要求を分析する際は、単に「何を作ってほしいか」という機能的な要望(機能要件)だけでなく、システムの処理能力、セキュリティ基準、稼働時間、災害時の復旧目標といった「性能や品質に関する要望(非機能要件)」についても徹底的に整理する必要があります。非機能要件はユーザー自身も気づいていないことが多いため、開発側がチェックリスト等を用いて主体的に引き出すことが重要です。また、業務の流れを図式化する「DFD(データフロー図)」や、システムの振る舞いを示す「ユースケース図」などのモデリング手法を用いて可視化し、関係者全員で共有します。

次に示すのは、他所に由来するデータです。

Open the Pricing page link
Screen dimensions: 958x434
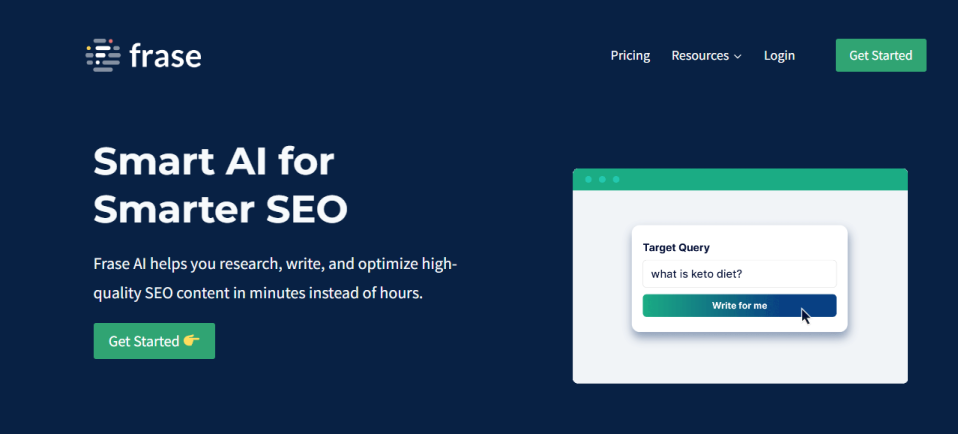point(630,56)
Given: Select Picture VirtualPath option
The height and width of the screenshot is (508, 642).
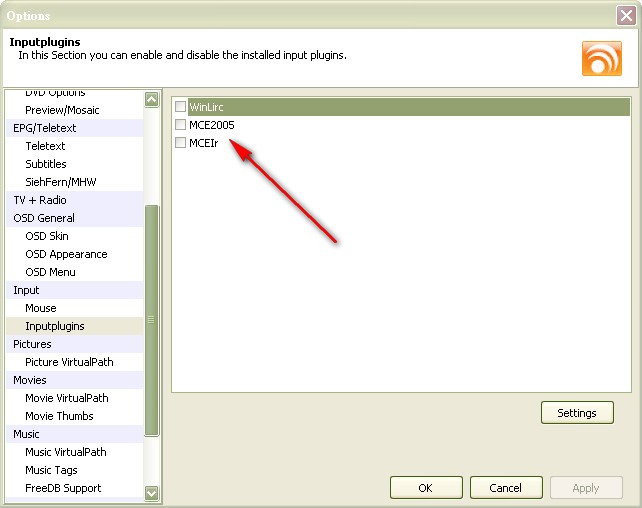Looking at the screenshot, I should pos(69,362).
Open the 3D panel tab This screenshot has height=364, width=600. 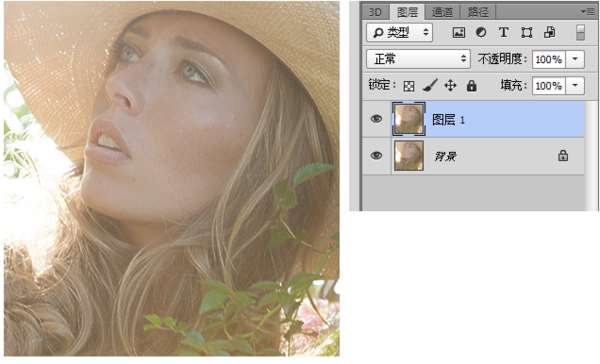pyautogui.click(x=375, y=12)

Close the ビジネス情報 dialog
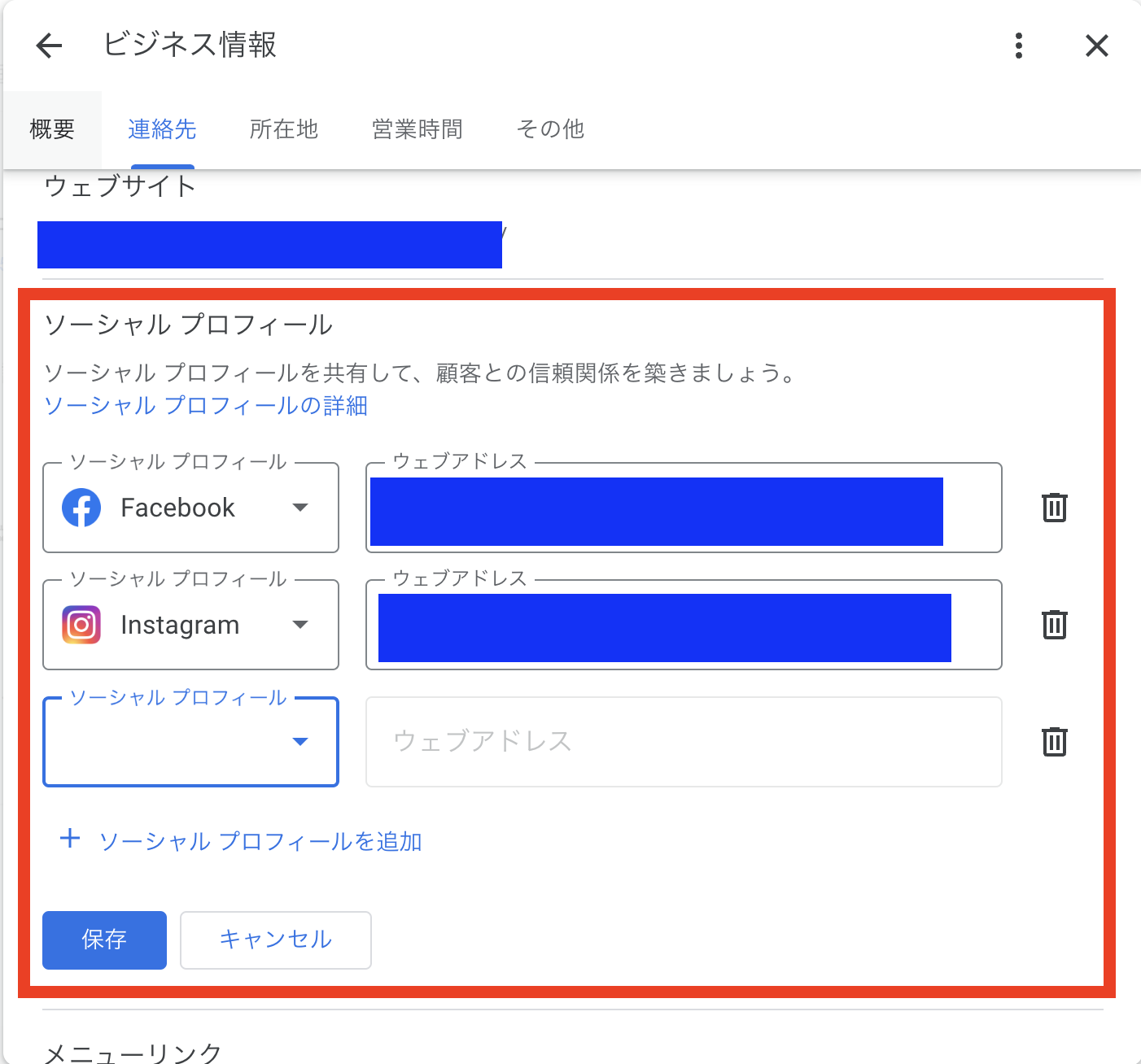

試験では、要求分析から要件定義に至る上流工程の役割と重要性が頻出します。特に、システムが備えるべき機能について定義する「機能要件」と、信頼性やセキュリティ、性能(応答時間など)といった機能以外の品質について定義する「非機能要件」の切り分けが非常によく出題されます。例えば、「応答時間は3秒以内とする」や「バックアップは毎日行う」は非機能要件に分類されることを判断できる必要があります。
また、要求を整理するために用いられる手法である「DFD(データフロー図)」や「E-R図」、「ユースケース図」などの図法についても、要求分析・要件定義の文脈で問われるため、それぞれの図が何を表すものかを整理しておきましょう。
要求分析に関連する用語としては、分析結果をドキュメントにまとめる「要件定義」や、システム化する機能を定義する「機能要件」、品質や性能を定義する「非機能要件」があります。また、業務やシステムの流れを可視化するための「DFD(データフロー図)」や、発注元がベンダーに提案を求める「RFP」も関連が深いです。